Word for word, please restate the line that contains "You are a computer-use agent." and all lines after it through the end of the material, minus the pictures.
○ ○ ○ ○ ○
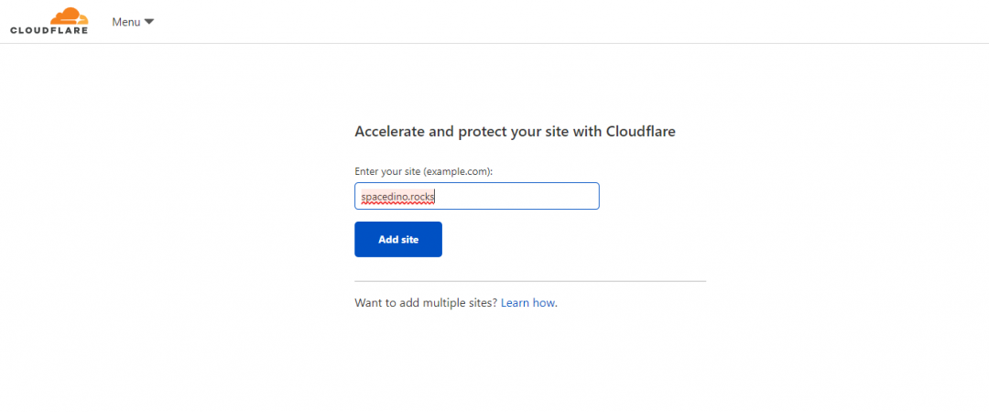Open the Learn how link

coord(527,302)

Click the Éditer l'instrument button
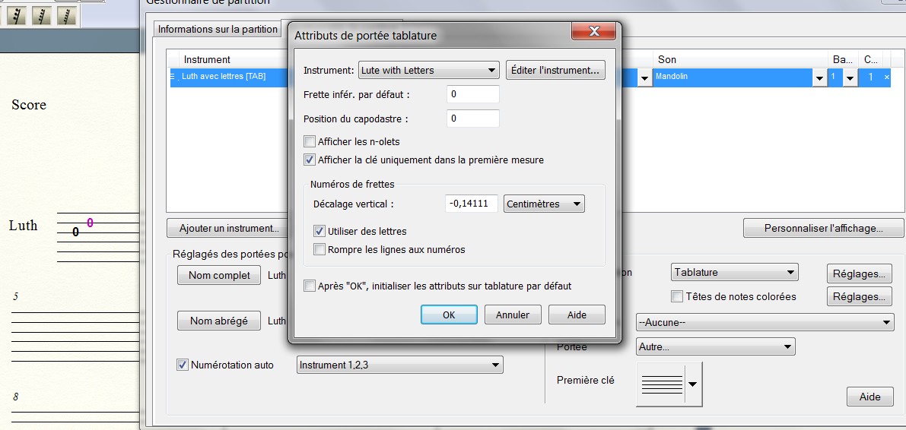click(555, 70)
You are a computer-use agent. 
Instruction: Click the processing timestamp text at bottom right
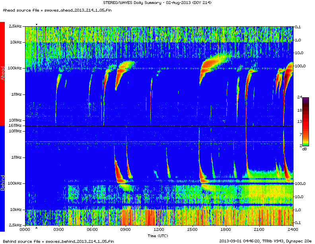265,241
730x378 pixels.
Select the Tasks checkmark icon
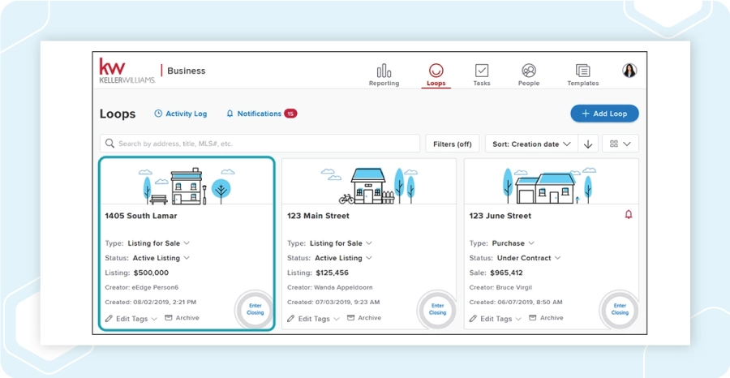pos(481,71)
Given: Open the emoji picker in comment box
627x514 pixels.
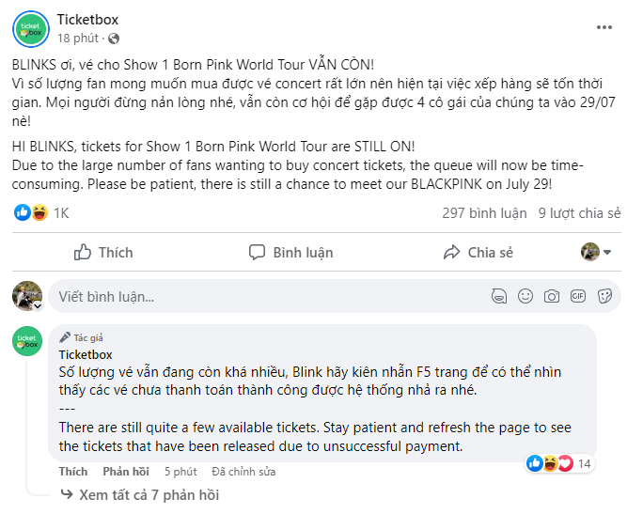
○ ○ ○ ○ ○
— Completed exercise —
You are a computer-use agent. 
Instruction: Click the processing timestamp text at bottom right
265,241
730x378 pixels.
Select the Tasks checkmark icon
pos(481,71)
Given: Open the emoji picker in comment box
627x514 pixels.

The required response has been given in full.